* Task to carry out
Please print the line that holds "The width and" and each line after it to the end of the data, word for word, without any pictures.

* Data under study
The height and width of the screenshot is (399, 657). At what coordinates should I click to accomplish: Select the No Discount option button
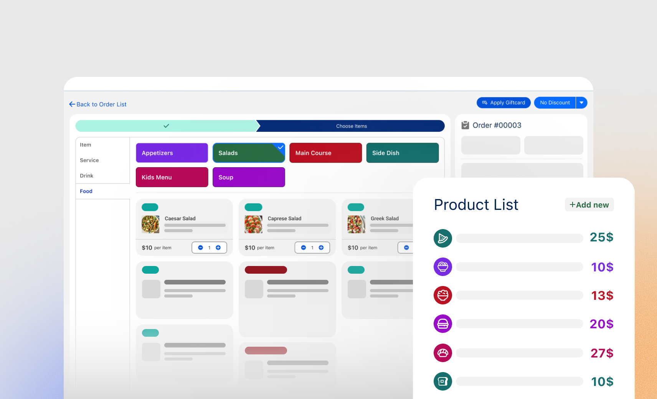coord(555,103)
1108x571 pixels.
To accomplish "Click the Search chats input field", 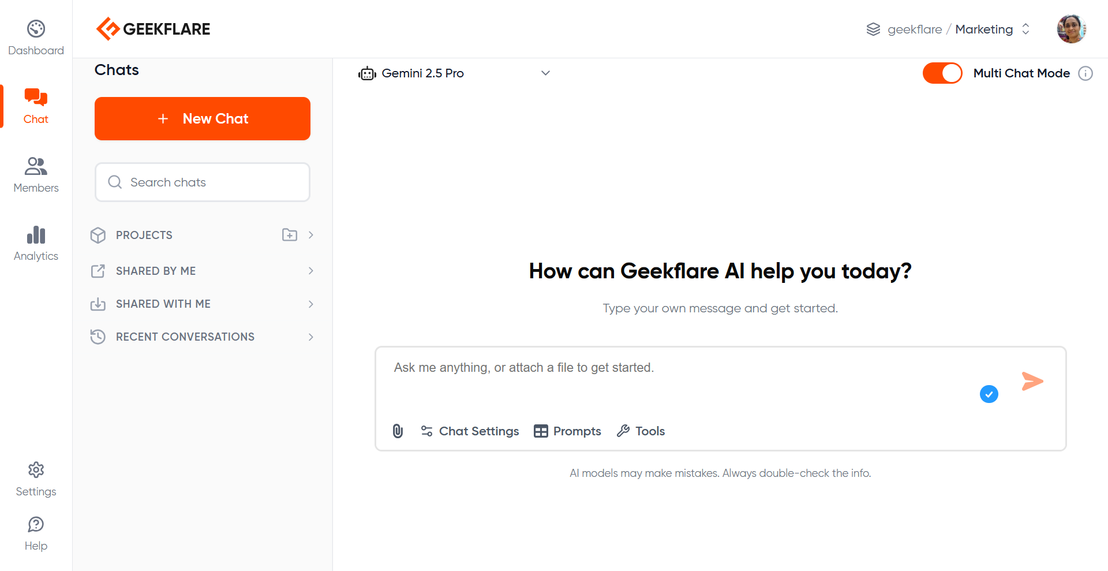I will click(x=203, y=182).
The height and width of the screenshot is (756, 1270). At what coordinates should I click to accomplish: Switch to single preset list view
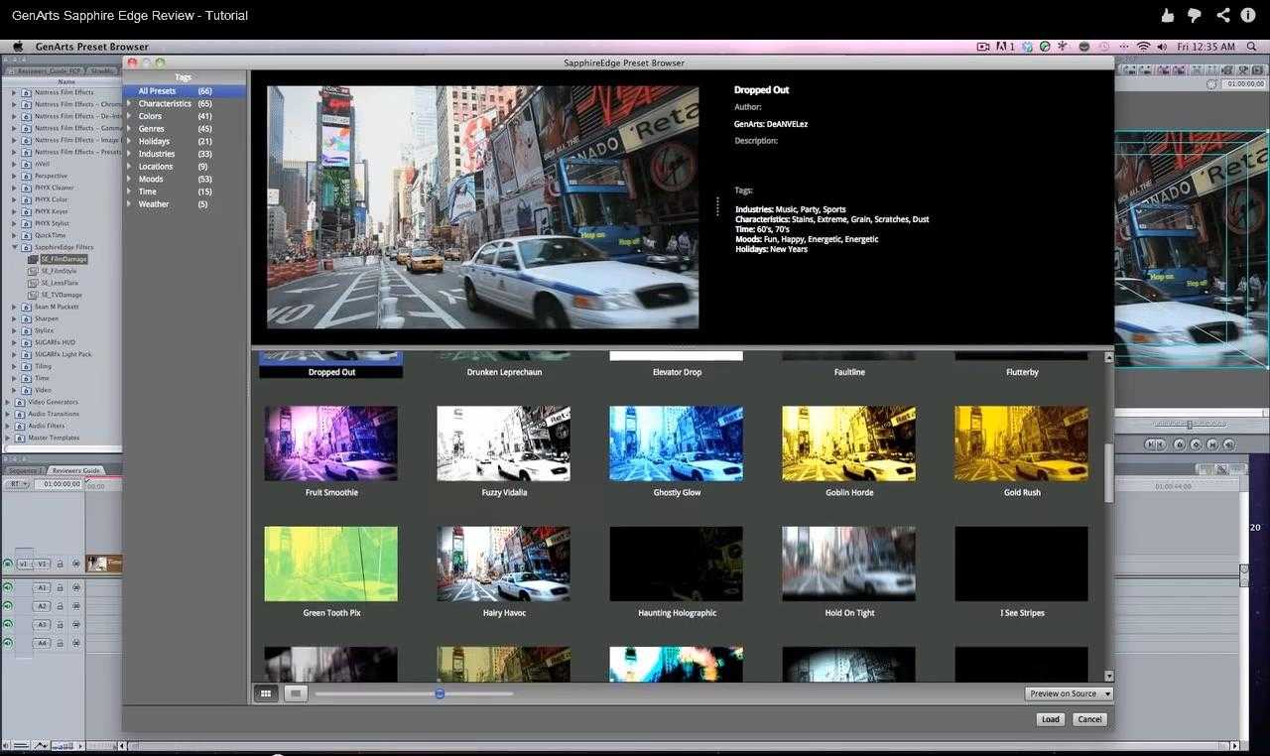295,693
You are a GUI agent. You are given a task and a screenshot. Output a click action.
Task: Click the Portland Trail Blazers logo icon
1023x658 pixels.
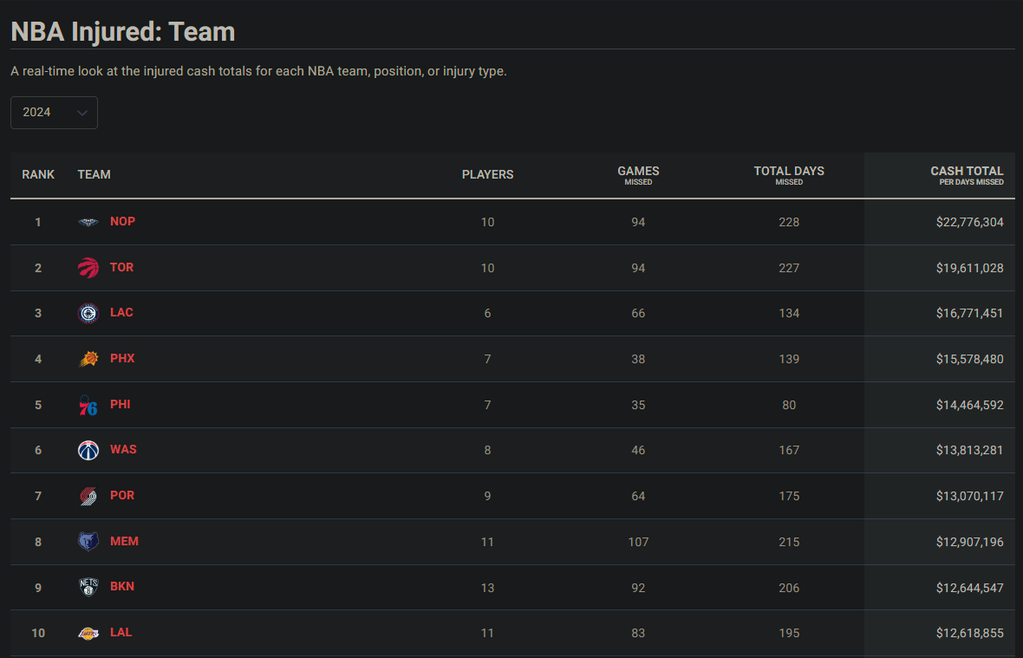88,496
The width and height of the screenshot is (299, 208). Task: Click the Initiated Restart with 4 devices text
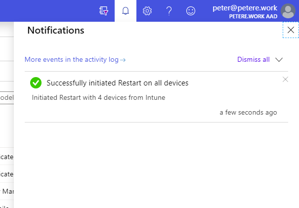click(x=98, y=97)
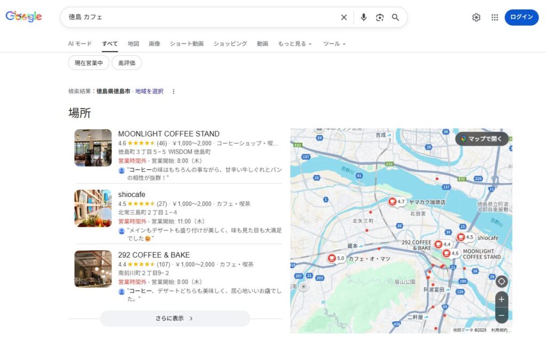The image size is (546, 341).
Task: Clear the search box with the X icon
Action: pyautogui.click(x=344, y=17)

* Finished exercise
The width and height of the screenshot is (299, 208). Task: Click the Initiated Restart with 4 devices text
click(x=98, y=97)
The image size is (546, 341).
Task: Clear the search box with the X icon
Action: pyautogui.click(x=344, y=17)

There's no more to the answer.